The expected result is an exact restatement of the data, free of pictures.
-- Opening Marker --
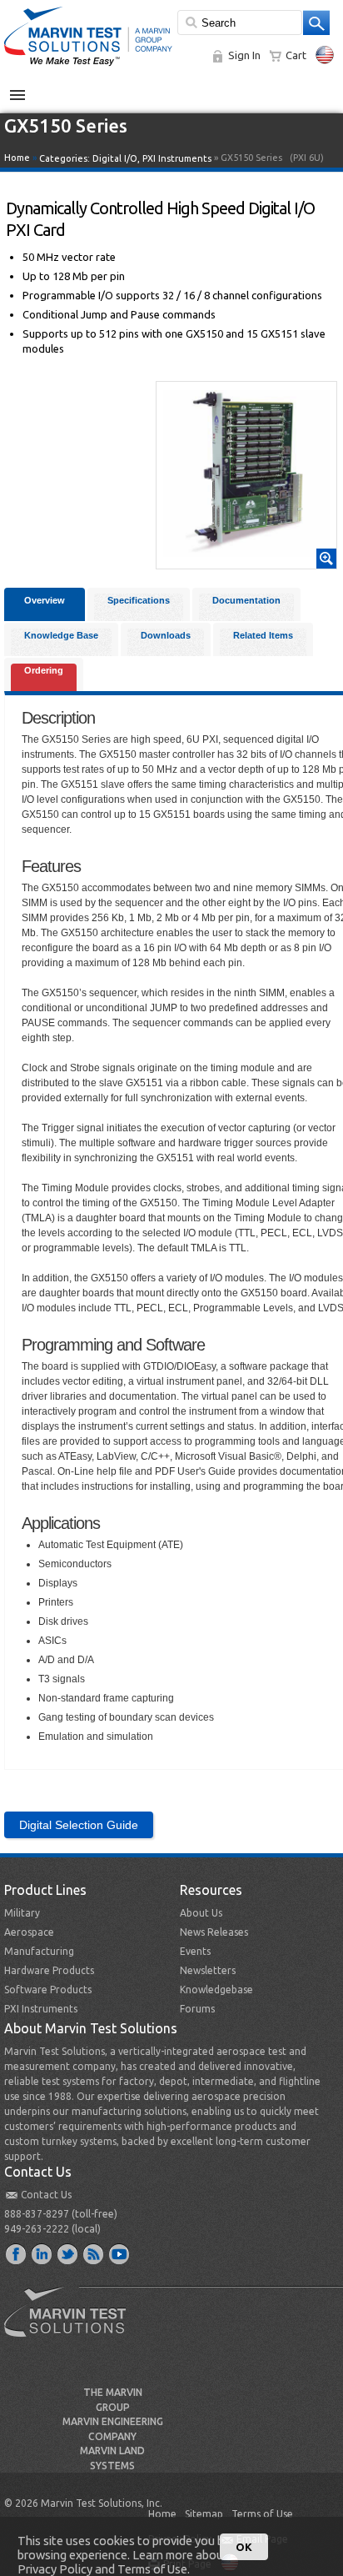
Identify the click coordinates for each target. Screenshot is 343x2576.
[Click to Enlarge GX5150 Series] (246, 561)
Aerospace (29, 1932)
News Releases (214, 1932)
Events (195, 1951)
-- Closing Marker --
> **ANSWER BOX**:
Identify the click coordinates for each target. Screenshot is 343x2576.
[Click to Enlarge GX5150 Series] (246, 561)
Aerospace (29, 1932)
News Releases (214, 1932)
Events (195, 1951)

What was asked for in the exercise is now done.